The different dosages used may also result in opposite effects of the same source of MSCs on CC cells. Long et al (46) conducted co-culture experiments of B-MSCs with CC cells HeLa in vitro. The results indicated that a low proportion of B-MSCs could promote the proliferation of CC cells, while a high proportion inhibited their proliferation. This dose-dependent effect may be associated with a threshold effect in signaling pathways. Specifically, at low doses, growth factors secreted by MSCs (such as VEGF and TGF-β) might primarily activate pro-survival signaling pathways (for example, PI3K/protein kinase B) in tumor cells, thereby promoting proliferation. However, when the MSCs dose increases to a certain level, the concentration of their secreted factors also rises, potentially exceeding a threshold and instead activating pro-apoptotic or anti-proliferative signaling pathways (involving molecules such as interferon-γ or TNF-α). Nevertheless, this hypothesis requires further investigation for confirmation. The aforementioned phenomenon suggests that when applying MSCs in CC therapy, the selection of dosage is critically important and may directly impact therapeutic outcomes.
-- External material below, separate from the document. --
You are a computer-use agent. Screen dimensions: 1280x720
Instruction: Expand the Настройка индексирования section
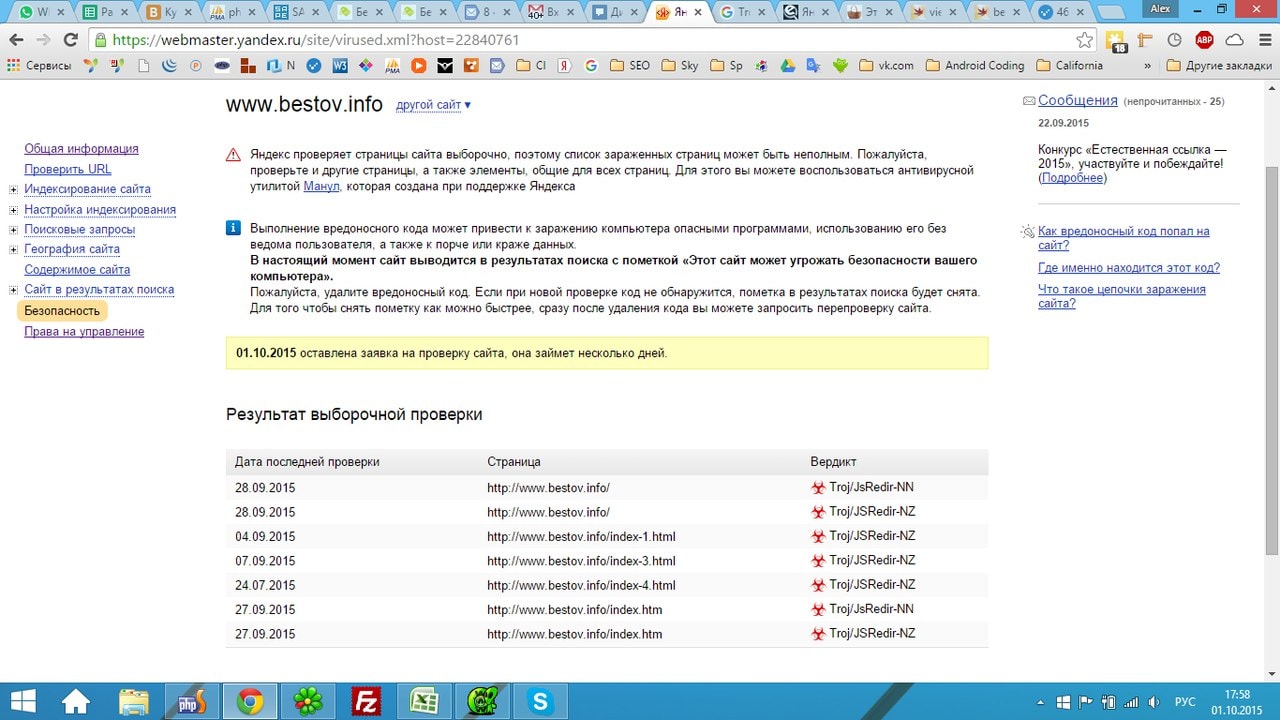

Although exosomes are derived from MSCs and share high functional similarity with MSCs, they may exert different or even opposing effects during the development of CC. For instance, UC-MSCs can promote tumor progression by inducing tumor angiogenesis (83), whereas their derived exosomes demonstrate antitumor effects (87). This functional discrepancy is closely associated with the distinct mechanisms of action between the two. Specifically, MSC-Exos can modulate their secretion and uptake behavior through various means and interventions, thereby exhibiting functional characteristics that differ from those of their parent cells (105). This understanding suggests that in future research, the relationship between the two should be regarded as both interconnected and independent, warranting separate investigation rather than being simplistically treated as a single entity.

MSCs and their derived exosomes can be administered through various routes and the method of administration may influence their ultimate effects. A previous study has reported that in mouse models, local injection of B-MSCs exacerbate tumor growth, whereas no notable difference was observed between the treatment and control groups after intravenous injection (101). Although this study was based on an ascites cancer cell model, the results suggested that the route of administration may affect the function of MSCs. Based on this phenomenon, the present review hypothesizes that local injection may result in a high concentration of MSCs aggregating at the tumor site, yet the sphere of action may be limited and MSCs might be induced to exhibit pro-tumorigenic effects due to pro-tumoral signals within the local microenvironment. Furthermore, different routes of administration lead to distinct patterns of contact between MSCs and the immune system of the host, potentially triggering different rates of immune recognition and clearance (106). This could, in turn, affect their persistence and functional duration in vivo, which may also contribute to their differential effects. Therefore, using CC models in future research is necessary to further elucidate the differential impacts of various administration routes in CC.